* Begin Text passage *

Monday, June 14, 2021

Technical Debt is...

 Every time you ignore an error message and say "I'll worry about that if I see it again", you've added technical debt.

Every time you don't check a function's error return and say "We'll add that after it's all working", you've added technical debt.

Every time a function doesn't work, and you just add a comment that says "This doesn't work" instead of investigating why, you've added technical debt.

Every time you fail to test a function at all, and don't check if it's actually working, you've added technical debt.

Saw all of this tonight... ;)

A lot of people think that technical debt is a function of long term code, of systems that have become weighted down with hacks and patches. Some people think it's a deliberate choice, and therefore you can come back around and clean it up easily enough.

But you can't. It's all lost. You've no idea when that error will pop up again, but it will probably be in front of a customer when you think everything's working. The system will malfunction on Thursdays but you completely forgot that the main interface library that you used had an error return "FAIL_ITS_THURSDAY" that you didn't add a handler for -- now you have to launch a full debug process to find what's wrong (and since you didn't start troubleshooting till Friday, it'll take you a week.) You can't figure out why the system isn't processing fractals because you forgot that the fractal generate function has a tiny little comment that says "// This doesn't work, come back to it later (mb)" - hope you can find it!

Technical debt costs twice what you paid to put it into the system in the first place. And worse, it's often passed on to someone who wasn't there for the original design, so they've never heard of the library that hates Thursdays, only ones that hate Mondays. They'll need three times as long to find the issue. The customer doesn't care that you meant to come back to investigate that error code, they only care that it didn't work. And everyone at E3 was waiting to see your cool new fractal generator, not a grey box that pulses slightly.

Why would you want to deliberately pay all that? Most of the time, the developer of these debts could have fixed them in minutes. Pay the minutes, don't get so caught up in the excitement that you pay the debts later.

Wednesday, May 26, 2021

You're Doing It Wrong - AI

 AI will definitely destroy society. But not the way you think.

Disclaimer: I'm not a machine learning expert, and I know some will disagree strongly. Get your own blog, ya smarmy bastard. ;)

AI, or more correctly in most cases Machine Learning, is increasingly being used in difficult, abstract problems to give us a yes/no answer to questions even an expert would have trouble with.

There are also, as a result, countless stories of how AFTER training, it was discovered that these machines were skewed. They examined irrelevant details to come up with the answer, or they revealed biases in the dataset (which, honestly, people should have seen long before even starting.)

So machine learning, to give a very simple and mostly wrong description, is the act of wiring up a set of inputs (say, pixels of an image) to a set of outputs (say, "cat", "dog", "martian", "amoeba") through a chain of configurable evaluators. These evaluators, which are not called that by anyone with training in the field, are analogous to neurons in your brain.

* End Text passage *
* Begin Items *

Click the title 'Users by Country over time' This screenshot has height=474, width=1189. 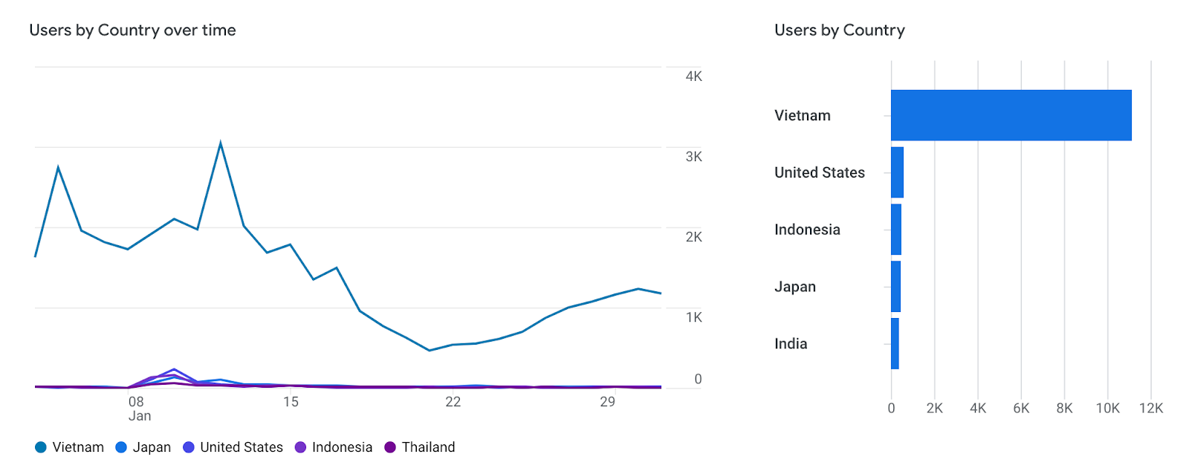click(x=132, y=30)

* End Items *
* Begin Items *

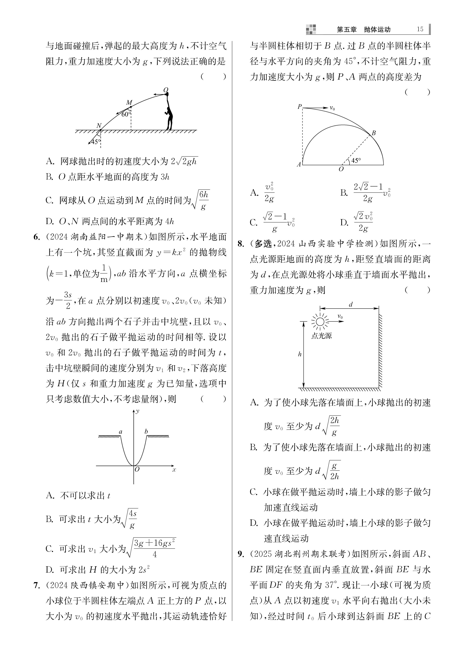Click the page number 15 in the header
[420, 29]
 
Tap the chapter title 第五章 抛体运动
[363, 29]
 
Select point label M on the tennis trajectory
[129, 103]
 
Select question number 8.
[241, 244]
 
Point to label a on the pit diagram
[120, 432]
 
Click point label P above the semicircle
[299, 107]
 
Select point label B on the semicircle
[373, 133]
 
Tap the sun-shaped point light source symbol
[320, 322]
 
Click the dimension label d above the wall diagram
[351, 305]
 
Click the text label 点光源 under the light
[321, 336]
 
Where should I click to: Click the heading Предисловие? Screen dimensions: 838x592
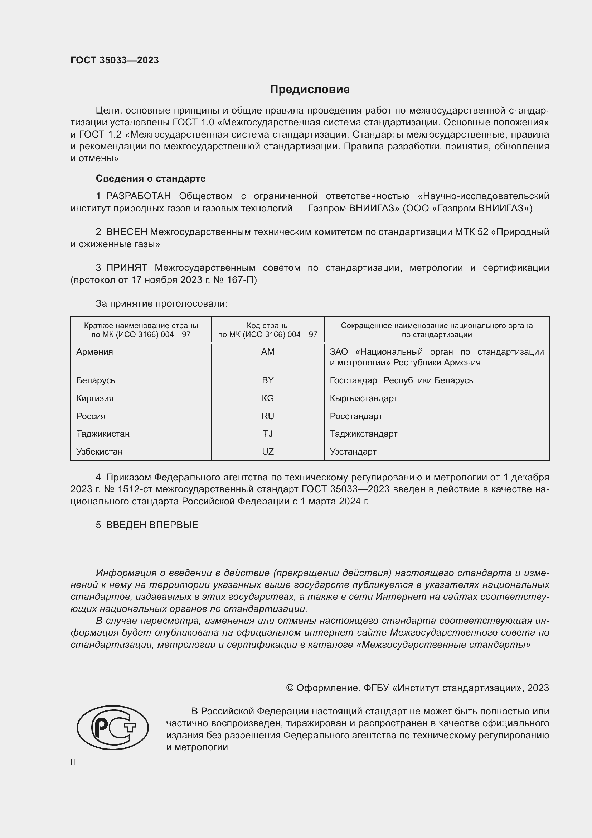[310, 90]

* End Items *

## Problem 1
Rewrite the technical debt post from "Technical Debt is..." to "this tonight... ;)", replacing "comment" with "note".
## Problem 2
According to the technical debt post, how much does technical debt cost compared with what was paid to put it into the system?

## Correct response 1
Technical Debt is...

 Every time you ignore an error message and say "I'll worry about that if I see it again", you've added technical debt.

Every time you don't check a function's error return and say "We'll add that after it's all working", you've added technical debt.

Every time a function doesn't work, and you just add a note that says "This doesn't work" instead of investigating why, you've added technical debt.

Every time you fail to test a function at all, and don't check if it's actually working, you've added technical debt.

Saw all of this tonight... ;)

## Correct response 2
It costs twice what you paid to put it into the system in the first place.